» **ENTRIES SUPPLIED**
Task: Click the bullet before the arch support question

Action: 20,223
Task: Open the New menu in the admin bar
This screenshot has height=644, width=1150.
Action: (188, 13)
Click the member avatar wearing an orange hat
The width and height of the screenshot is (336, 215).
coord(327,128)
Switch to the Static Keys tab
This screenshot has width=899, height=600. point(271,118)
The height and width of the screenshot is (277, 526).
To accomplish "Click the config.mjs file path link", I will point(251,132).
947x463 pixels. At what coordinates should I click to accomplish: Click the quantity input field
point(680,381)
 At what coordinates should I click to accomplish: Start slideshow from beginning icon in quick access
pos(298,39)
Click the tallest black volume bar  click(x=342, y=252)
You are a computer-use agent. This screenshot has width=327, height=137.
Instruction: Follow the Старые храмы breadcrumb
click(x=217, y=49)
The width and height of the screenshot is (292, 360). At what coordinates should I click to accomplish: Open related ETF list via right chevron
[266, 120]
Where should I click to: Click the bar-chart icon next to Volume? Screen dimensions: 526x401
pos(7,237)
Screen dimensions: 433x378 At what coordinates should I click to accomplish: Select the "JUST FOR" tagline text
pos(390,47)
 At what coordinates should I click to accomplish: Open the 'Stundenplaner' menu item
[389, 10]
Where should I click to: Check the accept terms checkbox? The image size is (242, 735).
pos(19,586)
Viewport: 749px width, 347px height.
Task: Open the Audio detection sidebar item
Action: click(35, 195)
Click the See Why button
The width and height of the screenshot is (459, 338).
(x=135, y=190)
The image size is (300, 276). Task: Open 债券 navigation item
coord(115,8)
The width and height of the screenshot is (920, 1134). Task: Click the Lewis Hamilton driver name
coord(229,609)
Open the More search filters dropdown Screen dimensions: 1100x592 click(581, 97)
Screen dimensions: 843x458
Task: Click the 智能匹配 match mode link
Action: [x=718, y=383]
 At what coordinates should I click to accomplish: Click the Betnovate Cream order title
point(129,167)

» **WORK INSTRUCTIONS**
Arrange all of the lines above as a numbered list, omitting any blank lines.

» **REPLY TO THE TASK**
1. Task: Click the bullet before the arch support question
2. Action: 20,223
3. Task: Open the New menu in the admin bar
4. This screenshot has height=644, width=1150.
5. Action: (188, 13)
6. Click the member avatar wearing an orange hat
7. The width and height of the screenshot is (336, 215).
8. coord(327,128)
9. Switch to the Static Keys tab
10. This screenshot has width=899, height=600. point(271,118)
11. The height and width of the screenshot is (277, 526).
12. To accomplish "Click the config.mjs file path link", I will point(251,132).
13. 947x463 pixels. At what coordinates should I click to accomplish: Click the quantity input field
14. point(680,381)
15.  At what coordinates should I click to accomplish: Start slideshow from beginning icon in quick access
16. pos(298,39)
17. Click the tallest black volume bar  click(x=342, y=252)
18. You are a computer-use agent. This screenshot has width=327, height=137.
19. Instruction: Follow the Старые храмы breadcrumb
20. click(x=217, y=49)
21. The width and height of the screenshot is (292, 360). At what coordinates should I click to accomplish: Open related ETF list via right chevron
22. [266, 120]
23. Where should I click to: Click the bar-chart icon next to Volume? Screen dimensions: 526x401
24. pos(7,237)
25. Screen dimensions: 433x378 At what coordinates should I click to accomplish: Select the "JUST FOR" tagline text
26. pos(390,47)
27.  At what coordinates should I click to accomplish: Open the 'Stundenplaner' menu item
28. [389, 10]
29. Where should I click to: Check the accept terms checkbox? The image size is (242, 735).
30. pos(19,586)
31. Viewport: 749px width, 347px height.
32. Task: Open the Audio detection sidebar item
33. Action: click(35, 195)
34. Click the See Why button
35. The width and height of the screenshot is (459, 338).
36. (x=135, y=190)
37. The image size is (300, 276). Task: Open 债券 navigation item
38. coord(115,8)
39. The width and height of the screenshot is (920, 1134). Task: Click the Lewis Hamilton driver name
40. coord(229,609)
41. Open the More search filters dropdown Screen dimensions: 1100x592 click(581, 97)
42. Screen dimensions: 843x458
43. Task: Click the 智能匹配 match mode link
44. Action: [x=718, y=383]
45.  At what coordinates should I click to accomplish: Click the Betnovate Cream order title
46. point(129,167)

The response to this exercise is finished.